Problem details: Please copy the entries again, starting at the line containing "Screen dimensions: 1055x437" and ending at the last entry, with their requests unchanged. Shift every coordinate in the answers by -48.
────────────────────
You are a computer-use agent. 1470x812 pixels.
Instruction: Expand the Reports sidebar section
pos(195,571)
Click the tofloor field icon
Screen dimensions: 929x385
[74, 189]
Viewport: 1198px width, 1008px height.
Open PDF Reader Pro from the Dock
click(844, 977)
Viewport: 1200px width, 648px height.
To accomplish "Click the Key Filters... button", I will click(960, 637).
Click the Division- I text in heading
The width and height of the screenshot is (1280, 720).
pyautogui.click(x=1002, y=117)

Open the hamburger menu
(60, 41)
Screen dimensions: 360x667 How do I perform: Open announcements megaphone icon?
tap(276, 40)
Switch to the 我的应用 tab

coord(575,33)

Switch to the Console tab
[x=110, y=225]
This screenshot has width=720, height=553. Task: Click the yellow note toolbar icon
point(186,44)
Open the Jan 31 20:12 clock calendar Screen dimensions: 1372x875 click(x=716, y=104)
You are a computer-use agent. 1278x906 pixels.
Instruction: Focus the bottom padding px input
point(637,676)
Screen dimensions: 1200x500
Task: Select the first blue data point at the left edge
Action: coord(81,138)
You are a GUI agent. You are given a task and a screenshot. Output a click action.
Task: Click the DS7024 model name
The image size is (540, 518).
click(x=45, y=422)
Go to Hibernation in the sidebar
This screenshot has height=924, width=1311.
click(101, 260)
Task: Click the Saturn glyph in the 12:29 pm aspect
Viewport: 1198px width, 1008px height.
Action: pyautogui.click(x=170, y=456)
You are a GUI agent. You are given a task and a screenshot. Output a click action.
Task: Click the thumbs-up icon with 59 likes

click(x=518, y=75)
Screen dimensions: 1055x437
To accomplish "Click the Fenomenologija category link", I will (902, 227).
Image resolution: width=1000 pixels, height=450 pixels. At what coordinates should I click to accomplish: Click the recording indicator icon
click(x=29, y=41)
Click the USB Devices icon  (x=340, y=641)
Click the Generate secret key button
────────────────────
Exercise response:
Screen dimensions: 1055x437
To accomplish "Click the Fenomenologija category link", I will (854, 179).
Image resolution: width=1000 pixels, height=450 pixels. At what coordinates should I click to accomplish: Click the recording indicator icon
click(x=-19, y=-7)
Click the USB Devices icon  (x=292, y=593)
Click the Generate secret key button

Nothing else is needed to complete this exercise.